The memory usage is on the sender / encode size. The number of messages sent grows primarily with the number of multimodal elements. The elements are being sent sequentially, though - In the test I'm always handling 32 images in each phase, but they are split differently. So the memory usage in the '4 images' column is actually 8 prompts with 4 images each, 40 messages total. And so, on for '32 images' case it's 1 prompt with 32 images, and 33 messages total.

That's what triggers the memory use -> when multiple messages are being sent as a multipart request. I suppose they are sent quickly enough that the receiving end doesn't have a chance to read them, but the amount of memory used is really disproportionate to the amount of data sent.

When you say per message do you mean per call to send_multipart in the zero-copy case? Or per call to send? Since send_multipart just makes multiple send calls.

Per message in a largest send_multipart. Multiple send_multipart calls don't seem to trigger this.

Presumably when you say per async message you mean when a bunch of different inputs are sent in a single call to LLM.generate?

See above - sorry for confusion, yes, there are multiple async prompts as well, but the problem is triggered depending on number of messages on a single prompt.

It looks like you're doing all of the benchmarking via LLM.generate/chat rather than via the openai API server, is that correct?

Yes, I'm using the .generate path / offline-inference style.

zero-copy does not seem to actually improve it even when it does fit into memory, and when it doesn't, performance suffers.

What are the fits-into-memory and doesn't-fit-into-memory cases referring to here? And you're saying that the use of zero-copy still makes the memory use much higher and the performance worse, is that correct? I'm still a bit confused about the reason for that.

I mean that as long as there is enough physical memory free, the performance seems to be OK, even though it does consume a lot of RAM. That could be an indication this memory is just allocated and not necessarily used.

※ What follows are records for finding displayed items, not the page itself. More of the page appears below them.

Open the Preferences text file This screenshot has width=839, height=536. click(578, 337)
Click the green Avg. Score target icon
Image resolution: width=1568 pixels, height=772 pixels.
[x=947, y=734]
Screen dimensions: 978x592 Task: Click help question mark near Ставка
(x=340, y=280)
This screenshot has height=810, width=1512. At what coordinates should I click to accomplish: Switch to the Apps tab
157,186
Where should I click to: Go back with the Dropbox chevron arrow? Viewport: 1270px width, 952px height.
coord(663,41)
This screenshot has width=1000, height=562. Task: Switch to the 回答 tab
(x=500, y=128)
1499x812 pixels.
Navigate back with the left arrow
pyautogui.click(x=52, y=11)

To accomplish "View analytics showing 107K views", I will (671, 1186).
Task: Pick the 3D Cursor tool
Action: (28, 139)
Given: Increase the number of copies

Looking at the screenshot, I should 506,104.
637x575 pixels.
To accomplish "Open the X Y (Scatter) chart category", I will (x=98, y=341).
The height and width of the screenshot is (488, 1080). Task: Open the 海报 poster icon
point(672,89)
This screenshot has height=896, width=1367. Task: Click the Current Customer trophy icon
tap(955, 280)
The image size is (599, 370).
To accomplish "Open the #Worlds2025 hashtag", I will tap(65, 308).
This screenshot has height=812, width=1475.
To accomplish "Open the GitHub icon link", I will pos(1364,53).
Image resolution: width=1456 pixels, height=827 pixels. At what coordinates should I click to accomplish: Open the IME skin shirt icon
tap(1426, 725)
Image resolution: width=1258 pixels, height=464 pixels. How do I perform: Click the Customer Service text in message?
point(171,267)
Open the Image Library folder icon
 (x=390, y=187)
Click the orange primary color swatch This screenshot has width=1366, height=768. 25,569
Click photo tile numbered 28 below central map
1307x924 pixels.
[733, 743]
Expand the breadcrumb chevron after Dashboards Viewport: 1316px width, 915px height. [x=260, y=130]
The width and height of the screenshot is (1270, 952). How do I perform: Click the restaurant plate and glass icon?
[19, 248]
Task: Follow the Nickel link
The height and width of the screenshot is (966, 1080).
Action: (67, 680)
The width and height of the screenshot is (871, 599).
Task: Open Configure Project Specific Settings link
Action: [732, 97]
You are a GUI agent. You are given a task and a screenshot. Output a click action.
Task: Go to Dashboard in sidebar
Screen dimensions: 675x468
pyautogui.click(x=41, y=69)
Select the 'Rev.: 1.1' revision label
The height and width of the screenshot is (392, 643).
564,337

Once the system starts running low on memory, though, the performance tanks.

has to additionally copy memory on receive to make Tensors happy

I have another PR which should avoid the extra copy on receive by ensuring a memoryview is used when decoding: #16492. I don't think it matters really if the backing data for the tensors is read-only.

Well, Torch likely complains about this for some reason. If the tensors are processed later / stacked or sliced, then that may actually become an issue.

Apr 11 '25 21:04 p88h

Spent some more time investigating this - it seems that no combination of zmq setup affects the problem.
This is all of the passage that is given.